### Quoted passage

►

A good man died today.
My Uncle Loren died today.
I just saw him last week in the Midwest, and we played cards together. I fetched him a wine cooler from the garage because he didn't want all the alcohol from a regular beer, and I slid it into a can cozy in front of him, on the dining room table. The next day, before Aunt Shirley and Uncle Loren left, Uncle Loren and I both ordered the same thing at the pancake house: honey wheat pancakes with syrup. I gave him part of my butter because the waitress didn't bring him any at first. "They're good, ain't they?" he asked me, about a fourth of the way through them.
Uncle Loren is -- was...I'll never get used to referring to him in the past tense -- short and round, with a round face and round head. His skin was bronzed and a little leathery from checking Oklahoma oil wells for years. That was his job, and he got the biggest bonus this year because he did his job better than anyone else. He was prone to wearing a crimson Oklahoma University T-shirt with gray sweatshirt-material shorts and sneakers unless we were in church. I remember him wearing suits to services and singing hymns with vigor, but that was years ago, when I still lived down south, where I was born and lived until I was nine.

◄

### Extracted material
►

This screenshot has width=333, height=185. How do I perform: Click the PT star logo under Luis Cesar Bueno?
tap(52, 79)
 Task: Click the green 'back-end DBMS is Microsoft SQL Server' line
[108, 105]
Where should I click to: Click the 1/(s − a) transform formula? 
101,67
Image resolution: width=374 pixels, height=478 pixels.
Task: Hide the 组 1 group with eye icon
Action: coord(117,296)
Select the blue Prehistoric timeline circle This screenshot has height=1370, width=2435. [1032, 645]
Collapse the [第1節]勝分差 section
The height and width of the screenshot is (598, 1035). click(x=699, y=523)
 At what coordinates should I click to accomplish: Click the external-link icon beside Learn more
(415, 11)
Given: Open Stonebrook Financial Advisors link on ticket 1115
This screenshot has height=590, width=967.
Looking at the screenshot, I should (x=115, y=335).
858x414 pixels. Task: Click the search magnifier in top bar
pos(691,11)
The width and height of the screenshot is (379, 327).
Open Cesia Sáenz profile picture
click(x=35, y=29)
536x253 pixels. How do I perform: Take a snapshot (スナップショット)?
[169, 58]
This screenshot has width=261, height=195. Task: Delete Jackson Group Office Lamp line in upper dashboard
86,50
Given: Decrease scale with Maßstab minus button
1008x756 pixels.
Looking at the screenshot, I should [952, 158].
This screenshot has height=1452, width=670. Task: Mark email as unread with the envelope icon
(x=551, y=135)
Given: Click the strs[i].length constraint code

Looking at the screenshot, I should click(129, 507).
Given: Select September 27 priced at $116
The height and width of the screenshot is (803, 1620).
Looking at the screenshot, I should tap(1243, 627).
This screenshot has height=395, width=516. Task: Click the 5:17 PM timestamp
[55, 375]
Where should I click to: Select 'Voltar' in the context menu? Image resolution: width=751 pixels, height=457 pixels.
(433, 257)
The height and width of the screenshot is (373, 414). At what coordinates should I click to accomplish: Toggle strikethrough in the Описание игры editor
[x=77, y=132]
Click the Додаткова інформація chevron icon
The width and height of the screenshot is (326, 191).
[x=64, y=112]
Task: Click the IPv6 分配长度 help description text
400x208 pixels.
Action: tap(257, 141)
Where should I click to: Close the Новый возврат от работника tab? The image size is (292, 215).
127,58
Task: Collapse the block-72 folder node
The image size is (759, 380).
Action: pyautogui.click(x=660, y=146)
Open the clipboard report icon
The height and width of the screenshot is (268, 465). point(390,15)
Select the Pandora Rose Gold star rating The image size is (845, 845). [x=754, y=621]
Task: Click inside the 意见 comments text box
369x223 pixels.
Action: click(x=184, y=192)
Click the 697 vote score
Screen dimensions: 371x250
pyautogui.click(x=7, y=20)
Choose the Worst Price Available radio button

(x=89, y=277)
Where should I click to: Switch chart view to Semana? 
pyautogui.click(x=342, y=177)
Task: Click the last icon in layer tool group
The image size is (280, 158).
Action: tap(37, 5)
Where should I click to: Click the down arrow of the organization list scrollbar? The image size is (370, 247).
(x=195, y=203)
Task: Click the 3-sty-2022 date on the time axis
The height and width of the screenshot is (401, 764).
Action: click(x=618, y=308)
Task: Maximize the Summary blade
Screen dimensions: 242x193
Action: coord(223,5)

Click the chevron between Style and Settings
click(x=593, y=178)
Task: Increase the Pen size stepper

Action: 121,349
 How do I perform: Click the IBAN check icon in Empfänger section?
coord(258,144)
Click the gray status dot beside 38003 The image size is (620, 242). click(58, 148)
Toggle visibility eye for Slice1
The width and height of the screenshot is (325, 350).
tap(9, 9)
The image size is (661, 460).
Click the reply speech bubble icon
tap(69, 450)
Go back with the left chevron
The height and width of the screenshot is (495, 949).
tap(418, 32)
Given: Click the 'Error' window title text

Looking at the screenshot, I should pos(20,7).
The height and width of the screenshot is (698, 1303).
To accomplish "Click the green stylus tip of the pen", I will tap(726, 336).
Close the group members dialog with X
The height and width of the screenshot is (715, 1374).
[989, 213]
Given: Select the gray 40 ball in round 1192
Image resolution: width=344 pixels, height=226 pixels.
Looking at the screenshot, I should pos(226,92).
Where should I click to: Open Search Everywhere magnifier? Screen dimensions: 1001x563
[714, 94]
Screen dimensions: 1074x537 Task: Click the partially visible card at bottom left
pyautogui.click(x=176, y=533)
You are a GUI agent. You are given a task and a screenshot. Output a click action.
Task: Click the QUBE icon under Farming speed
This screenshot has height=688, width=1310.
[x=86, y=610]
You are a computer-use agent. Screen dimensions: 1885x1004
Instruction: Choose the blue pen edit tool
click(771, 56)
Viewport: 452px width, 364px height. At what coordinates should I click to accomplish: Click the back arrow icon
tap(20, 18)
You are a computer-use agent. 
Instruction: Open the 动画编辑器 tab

◄

### Objective
Revise the remembrance of Uncle Loren, starting at "My Uncle Loren" and ending at "way through them.", with "pancake house" changed to "diner". The material here stands apart from the remembrance of Uncle Loren.

### Solution
My Uncle Loren died today.
I just saw him last week in the Midwest, and we played cards together. I fetched him a wine cooler from the garage because he didn't want all the alcohol from a regular beer, and I slid it into a can cozy in front of him, on the dining room table. The next day, before Aunt Shirley and Uncle Loren left, Uncle Loren and I both ordered the same thing at the diner: honey wheat pancakes with syrup. I gave him part of my butter because the waitress didn't bring him any at first. "They're good, ain't they?" he asked me, about a fourth of the way through them.